Admissions to vocational schools need a solution


In this season of social justice, everything is – or should be – being reexamined, especially educational opportunities, from which so many other opportunities arise.

Vocational education, finally, gets that second look – which comes into highly sought-after programs, with their promise of preparation for well-paying jobs, and how to open those opportunities to more black and Latino students and those of the poorest. households. The question is also whether there are enough programs to meet the range of needs of Commonwealth students.

“Students who might need these schools the most are being systematically excluded as the number of students from middle-income households and college-bound students increases,” said Barbara Fields of the Black Educators Alliance. of Massachusetts to the State Board of Education last week. . “Students who are very interested in a career in technical and vocational education cannot be admitted to schools, relegating them to the lower paying jobs,” said Fields.

More than three dozen public vocational schools in Massachusetts serve more than 36,000 students in what has clearly become a highly competitive atmosphere. Several thousand more are on the waiting lists.

These are not, after all, your father’s store classes. Of course, there are the traditional automotive, electrical and plumbing programs, but also cosmetology, culinary arts, early childhood education, medical assistance, hotel management, and design programs. websites, as well as the required academic programs.

Not surprisingly, demand is high and available slots are limited, so schools can afford to be selective. But some are far too selective, according to two dozen mayors, many of whom are from gateway towns across the state, who begged the Board of Education in a letter last January to make the admissions process fairer for students who could benefit the most.

Currently, students applying to eighth year are admitted on the basis of grades, disciplinary records, attendance, and usually the recommendation of a guidance counselor or administrator who has conducted an in-person interview. While many see them as reasonable standards for a school that can be selective, the result in many vocational and technical schools has been a less diverse student body than the districts in which they are located.

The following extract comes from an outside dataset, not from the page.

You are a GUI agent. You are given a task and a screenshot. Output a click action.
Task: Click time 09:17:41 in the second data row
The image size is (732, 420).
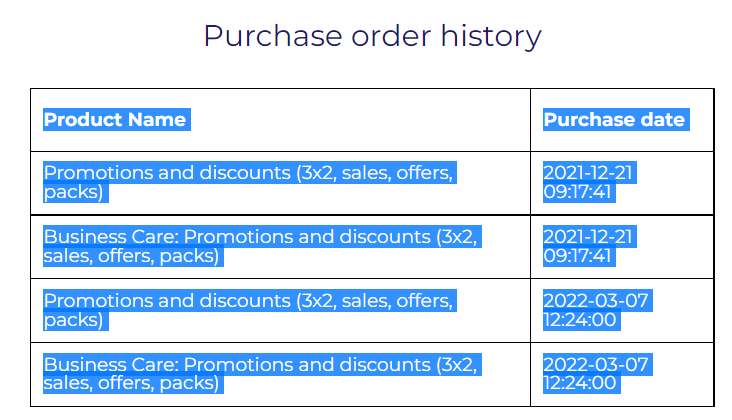click(578, 255)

The disparities are particularly acute in the representation of English language learners, compared to their large populations in cities like Lawrence and New Bedford which host vocational schools. A table documenting these disparities accompanied this letter from the mayors and the Massachusetts Municipal Association.

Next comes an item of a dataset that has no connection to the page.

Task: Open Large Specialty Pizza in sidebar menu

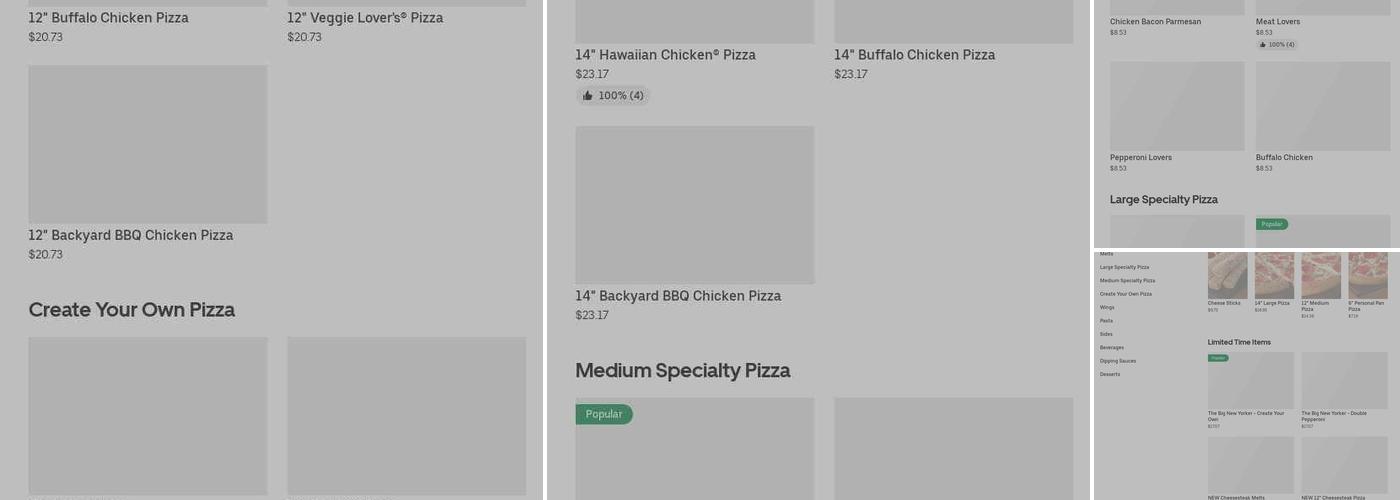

Some of the vocational technical schools, especially those with some of the state’s highest MCAS scores, have reinvented themselves as “top alternatives to full high schools for college students,” the mayors say. Many now offer advanced placement courses, which is great for students interested in college, but not so great for students who prefer to focus on a high paying profession. It is clear that a wide range of options for vocational schools is needed, as well as a better system for removing bias in admissions to the best.

The mayors, the Massachusetts Municipal Association and the recently formed Vocational Education Justice Coalition propose a lottery system similar to that used for charter schools, but with certain “vetting criteria,” such as successfully completing the previous class and being exempt from “serious” disciplinary sanctions. fees (set out in state regulations). A minor offense in college, the coalition rightly argues, should not doom a student’s chances of being admitted to a program that puts them on the path to a better future.

The consequences – unintended or not – of the existing admission criteria have become increasingly evident over the years. Last November, Education Commissioner Jeff Riley sent notices to six schools reporting “enrollment gaps” between their student demographics and those of high schools in the local district. He asked schools to review their policies, including admissions policies “which may have an impact on equitable student access to the strong vocational and technical programs offered by your school, and to voluntarily adopt changes.” .

In the meantime, a pandemic has struck and schools are struggling to stay open. But the state must not lose sight of this problem.

Part of the solution, of course, is to expand programs with more state dollars, which is unlikely in this cash-strapped year. But the rest of the solution lies with Riley and the State Council, who have vowed to put the issue on their December agenda. Another year must not pass without reforms and without resources to help the young people who could benefit the most of these schools.